§ **Supplied data**
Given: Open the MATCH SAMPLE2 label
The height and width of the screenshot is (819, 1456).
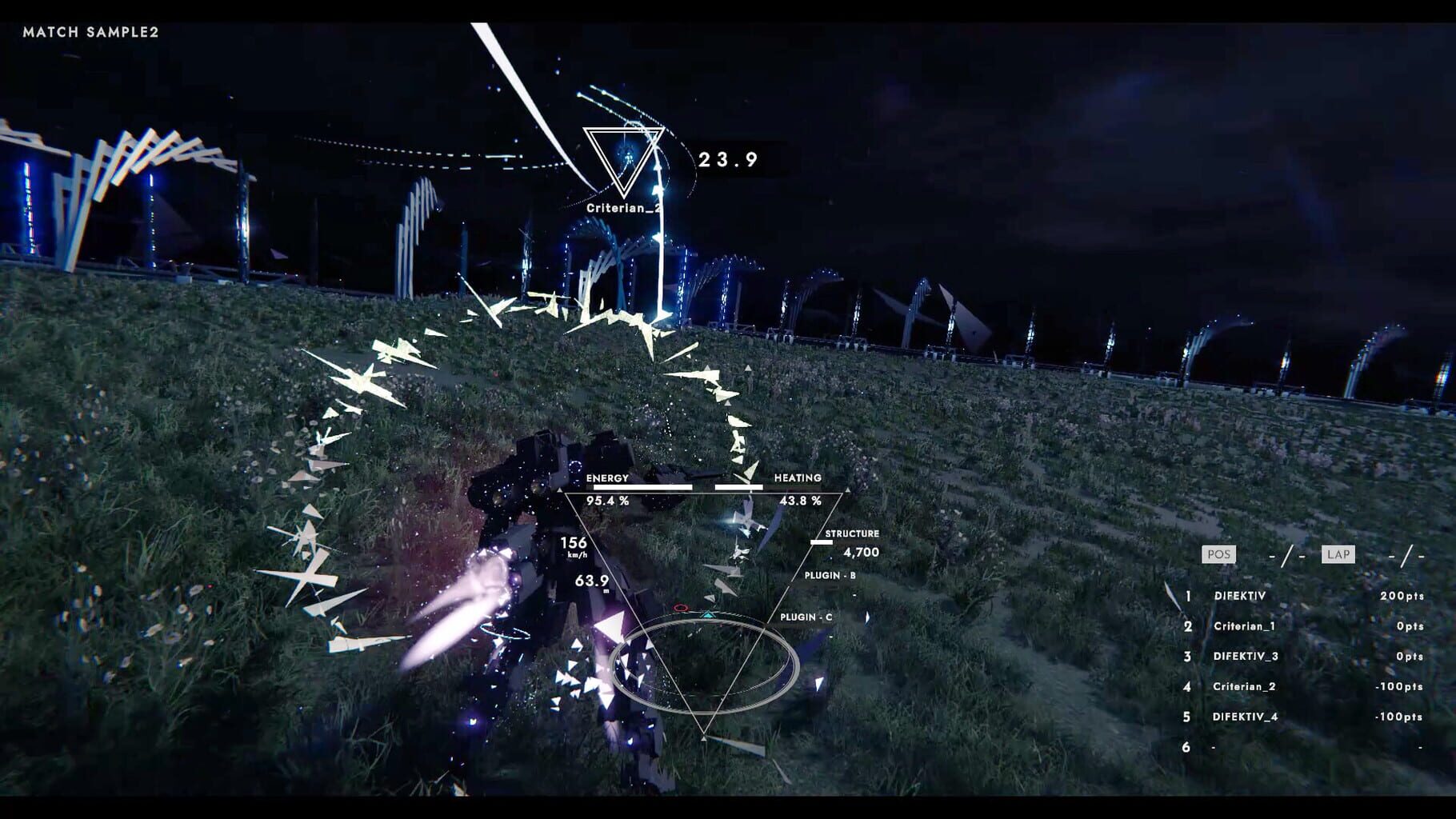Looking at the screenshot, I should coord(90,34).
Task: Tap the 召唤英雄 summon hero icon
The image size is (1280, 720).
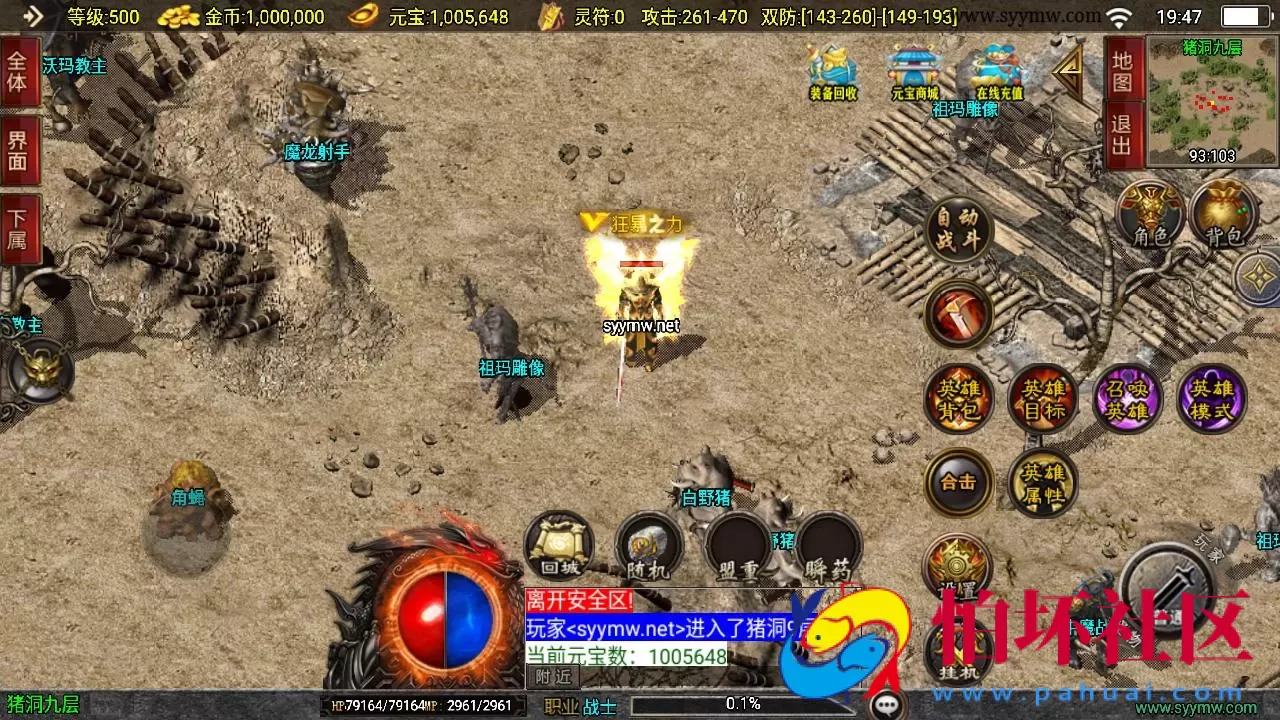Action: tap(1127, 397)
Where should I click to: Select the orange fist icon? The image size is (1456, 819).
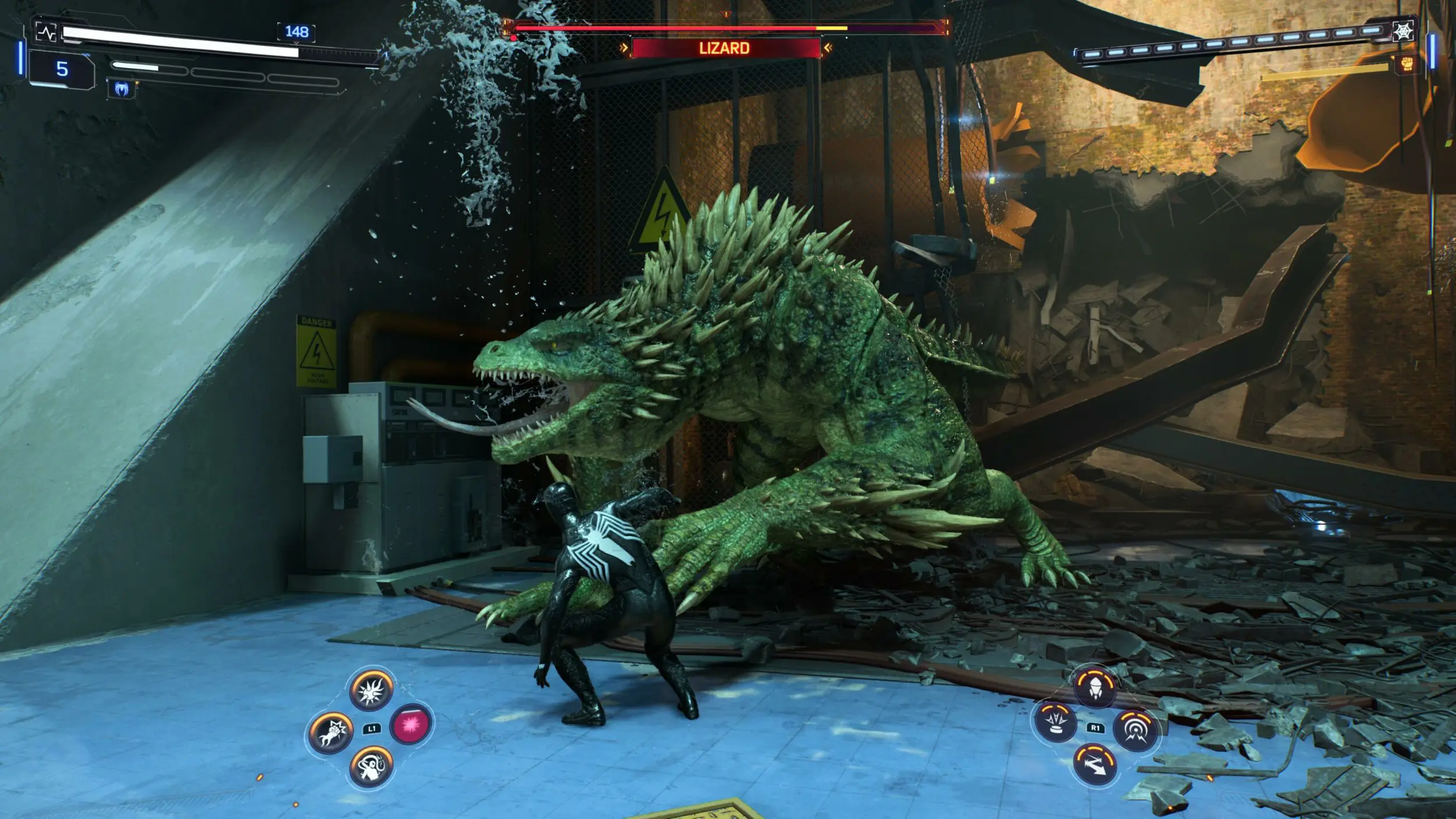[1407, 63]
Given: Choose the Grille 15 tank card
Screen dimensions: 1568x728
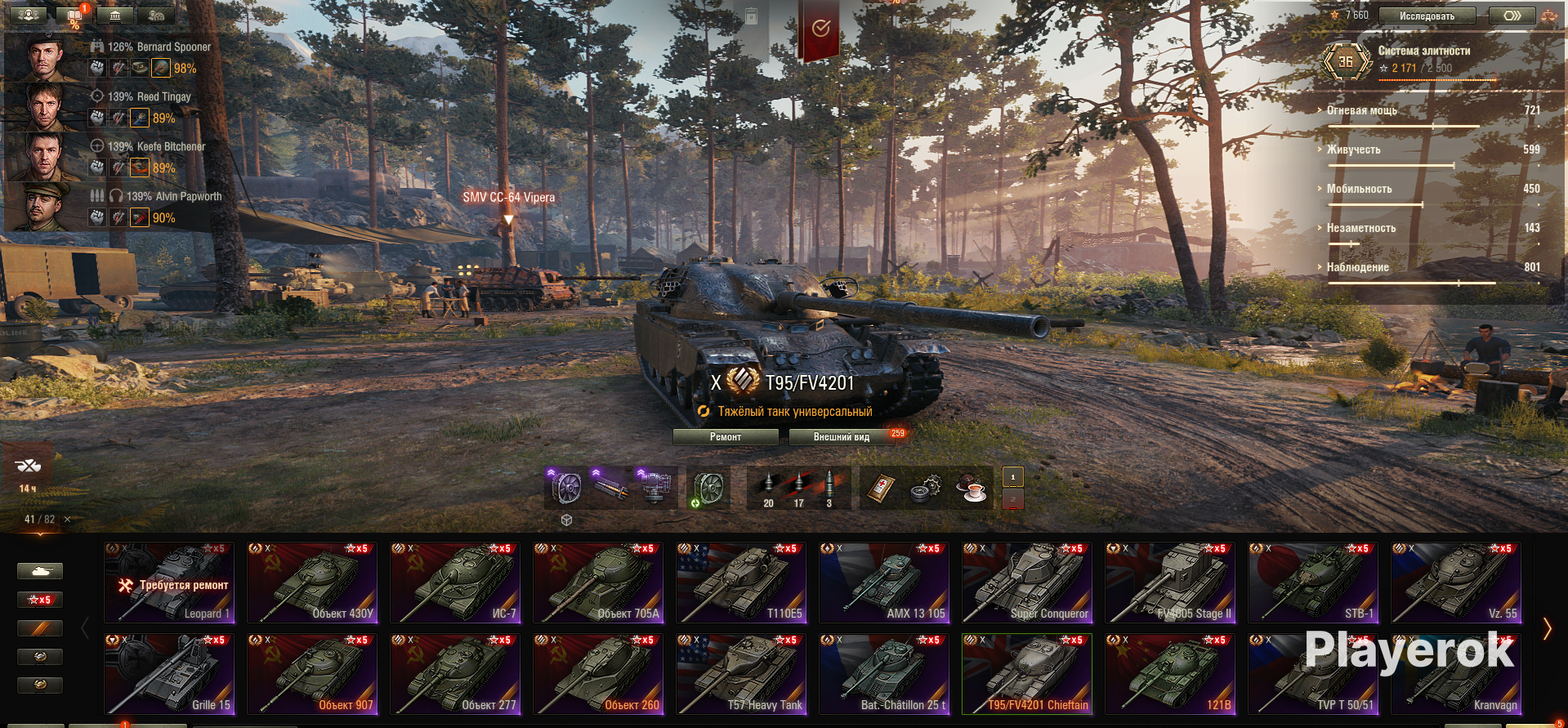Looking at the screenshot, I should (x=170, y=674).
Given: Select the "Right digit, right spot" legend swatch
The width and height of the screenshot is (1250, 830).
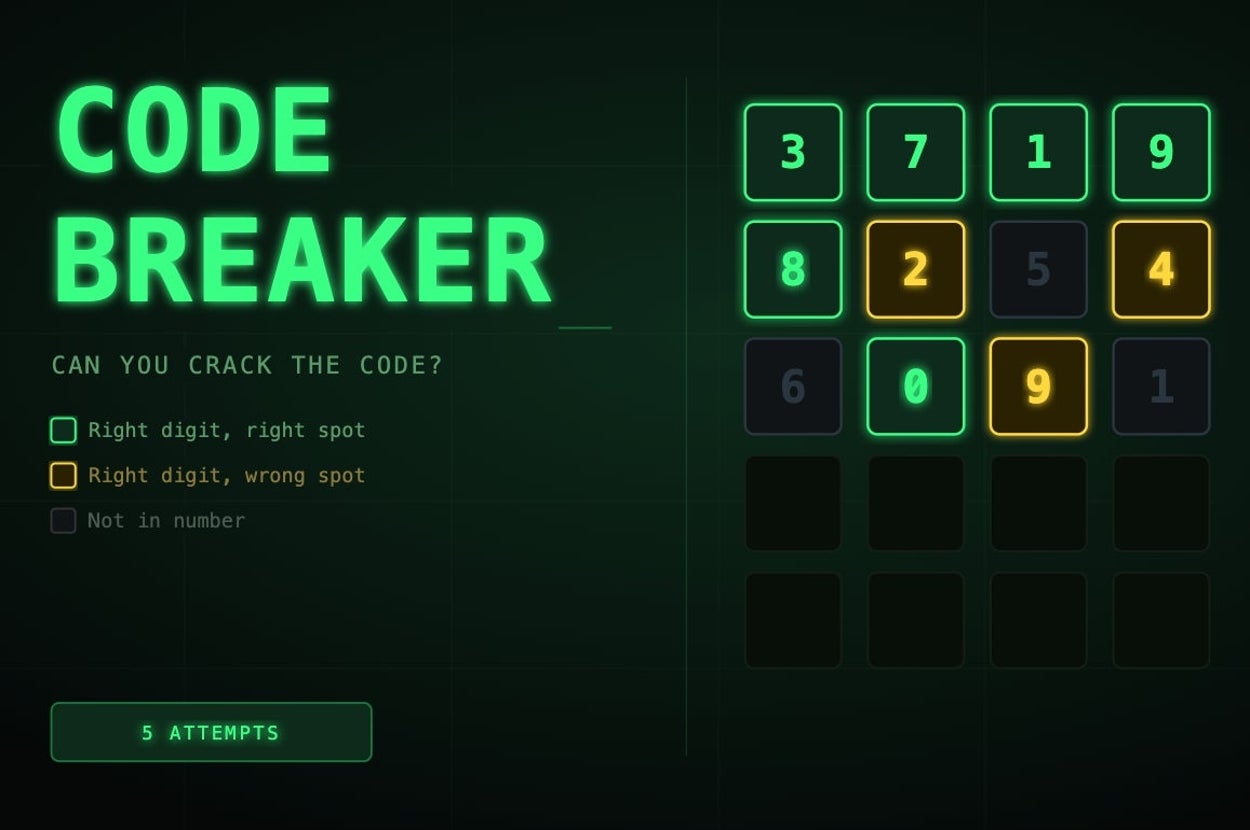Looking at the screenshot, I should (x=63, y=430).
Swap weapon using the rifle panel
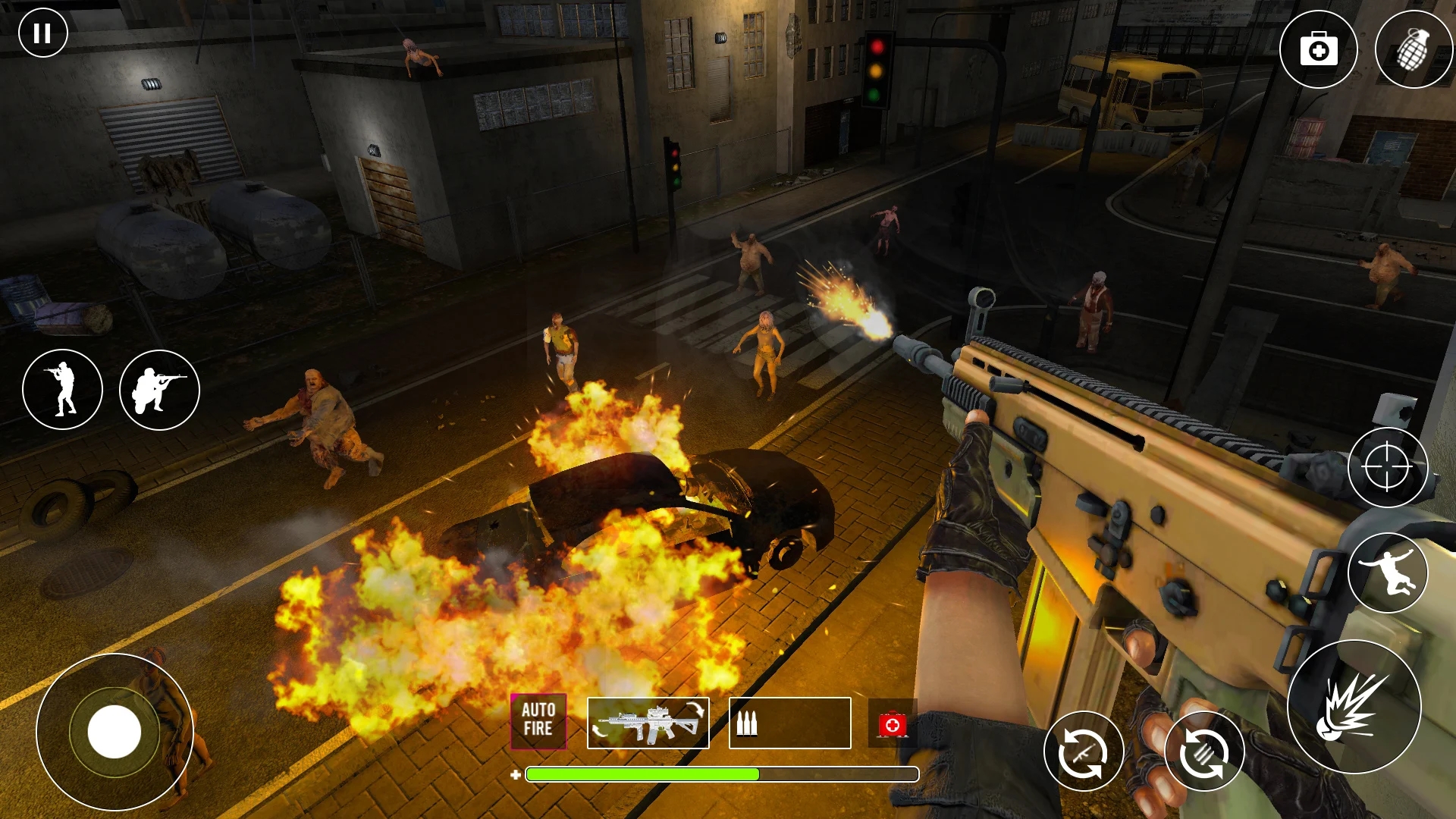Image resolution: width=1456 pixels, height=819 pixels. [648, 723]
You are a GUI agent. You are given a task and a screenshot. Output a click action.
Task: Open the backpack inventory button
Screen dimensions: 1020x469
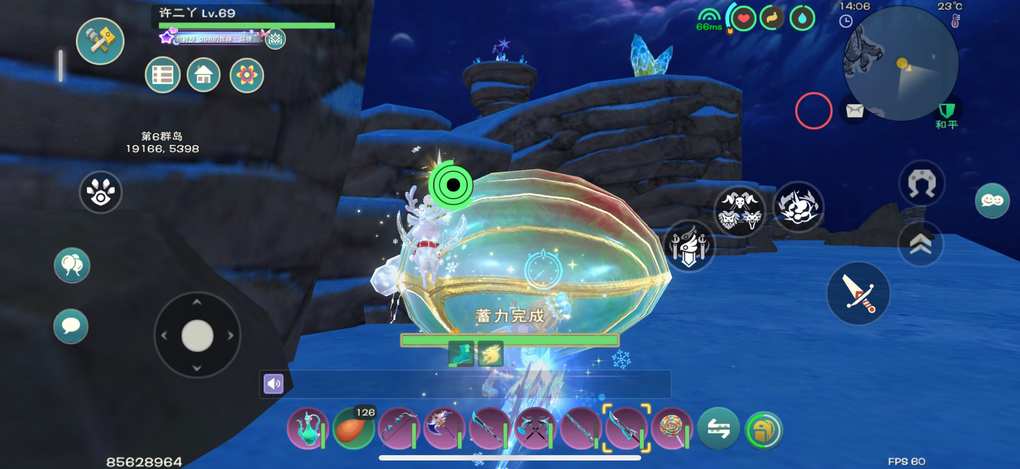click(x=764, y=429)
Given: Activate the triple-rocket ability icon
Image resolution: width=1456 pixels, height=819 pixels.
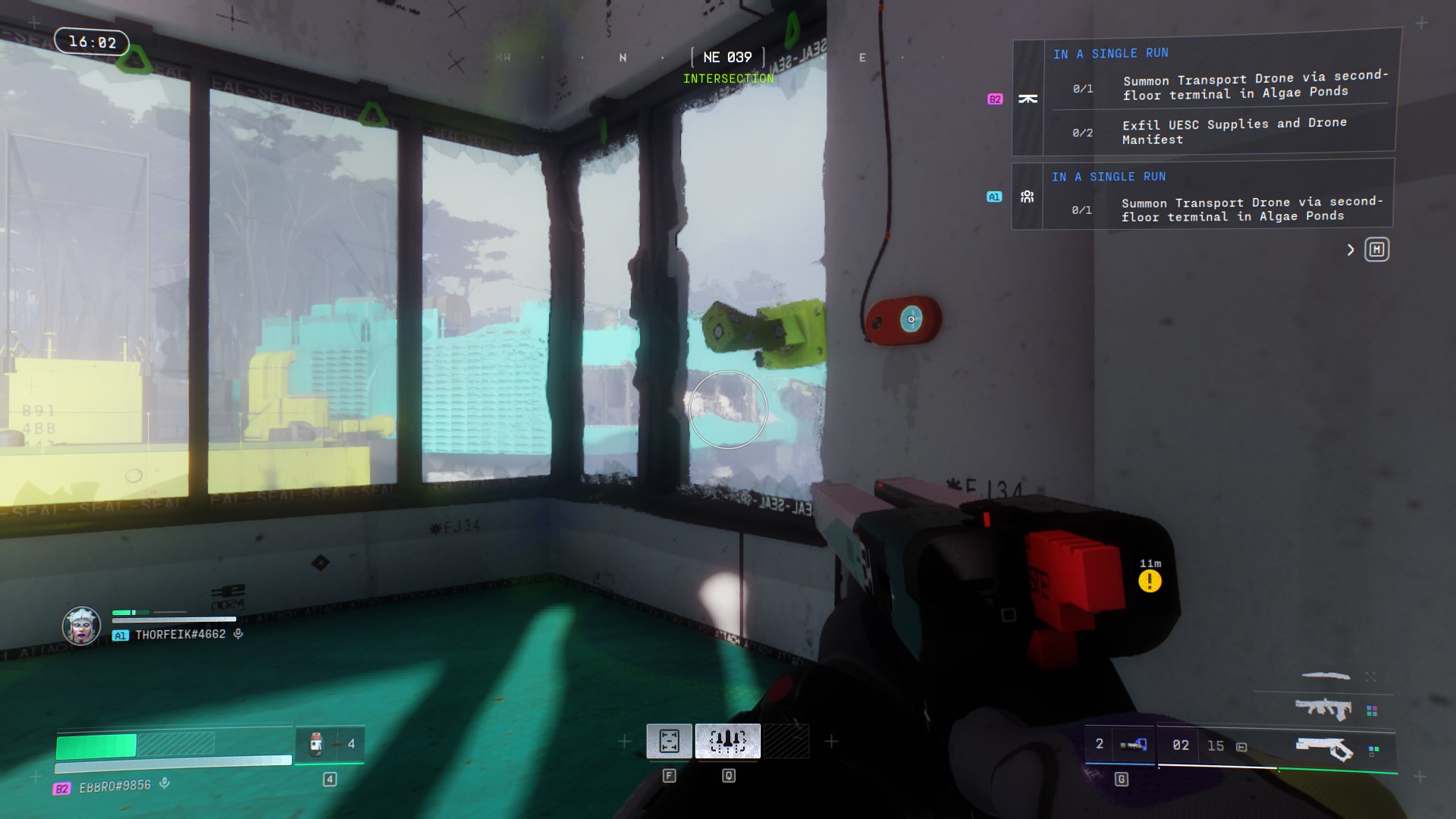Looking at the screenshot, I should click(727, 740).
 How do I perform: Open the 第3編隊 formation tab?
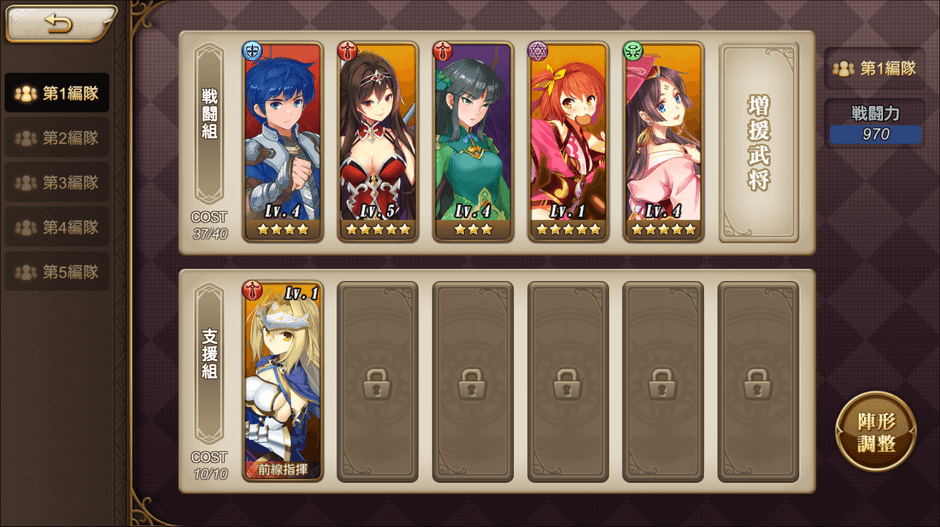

§ **Prompt**
How many lines of the entries above contain the string "size"? Matching is case-sensitive. Give only the number.

§ **Result of this task**
2